To: None <othyro@freeshell.org>
From: Greg A. Woods <woods@weird.com>
List: tech-pkg
Date: 01/16/2005 15:11:33
[ On Sunday, January 16, 2005 at 09:28:46 (-0500), othyro@freeshell.org wrote: ]
> Subject: Re: anyone built perl-5.8.6nb1 successfully on NetBSD/alpha?
>
> On Mon, Jan 10, 2005 at 02:13:01PM -0500, Greg A. Woods wrote:
> > Hmmm..... yes, especially given the way pkgsrc manages, or rather fails
> > to manage, simultaneous intalls of different perl versions.  ;-)
>  
> There's always pkgviews ;) Guess I'm not as quick to criticize this
> system, given the vast improvements in the short time I've been poking
> around with it and believe it to be the best open pkg-mgmt system
> available.

[[ BTW, your mail composer doesn't wrap long lines, nor does it use the
appropriate MIME magic to hide unwrapped (flowed) paragraphs. ]]

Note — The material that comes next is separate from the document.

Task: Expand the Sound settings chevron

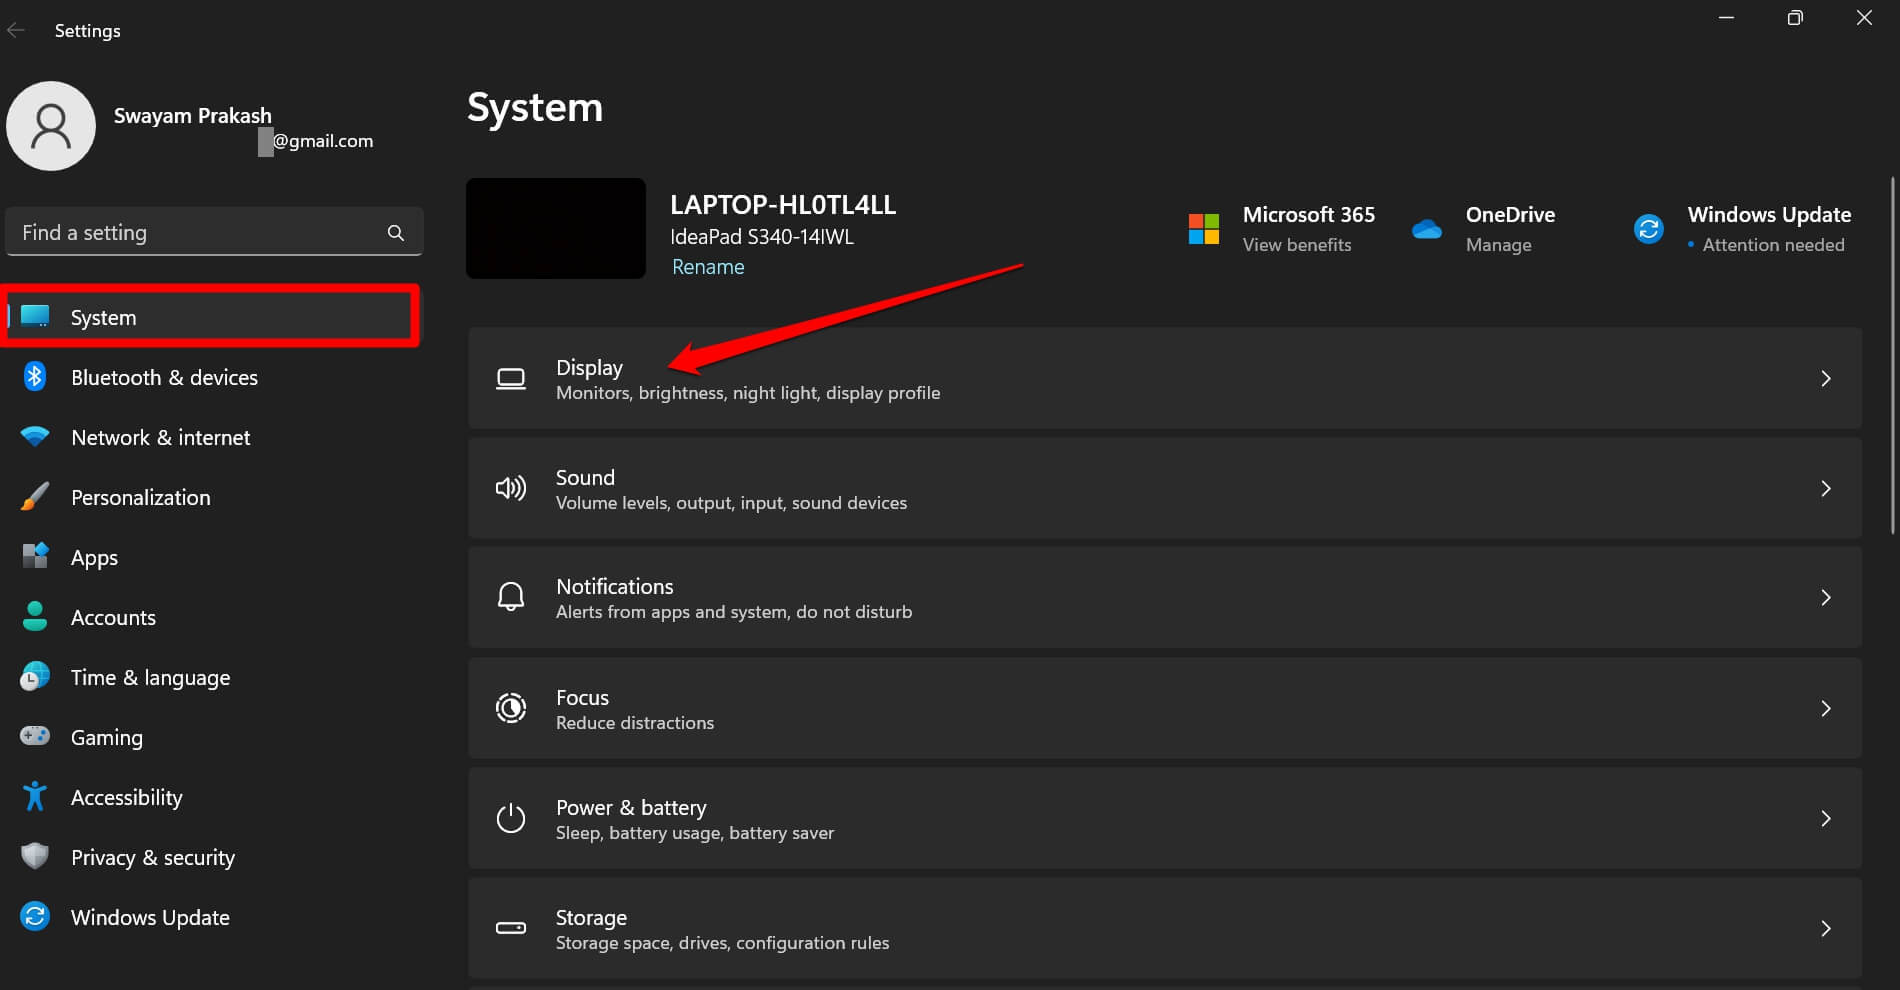Action: (1826, 488)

Pkgviews explicitly does _not_ solve the problem of having multiple
versions of things that users need/want to use directly.

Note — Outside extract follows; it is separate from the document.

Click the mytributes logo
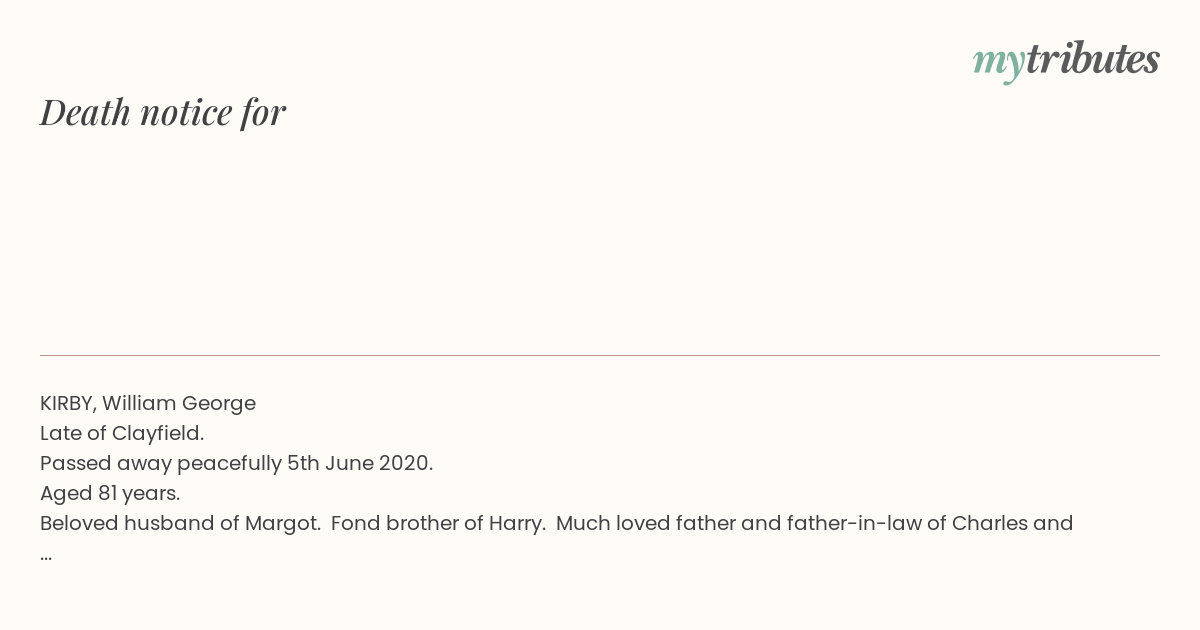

In fact pkgviews takes the entirely opposite view that only one version
of any given thing should ever be in the default "view" at any one time.
That is simply not acceptable in general, and especially not for things
that users might want to use directly at the same time, such as
compilers, interpreters, editors, etc.

All that pkgviews does is hide all the clashes that would normally come
from having a different packages depend on different versions of some
child package that is not already capable of having multiple versions
installed at the same time.  Meanwhile perl is very nearly capable of
having multiple versions of itself installed simultaneously without use
of pkgviews (with the only "conflicts" being those of helper programs
not directly related to the interpreter itself, and the manual pages
too, I suppose if want ot be picky about it).  In fact almost every
problem that pkgviews was apparently designed to work around is already
almost entirely non-existant in the first place.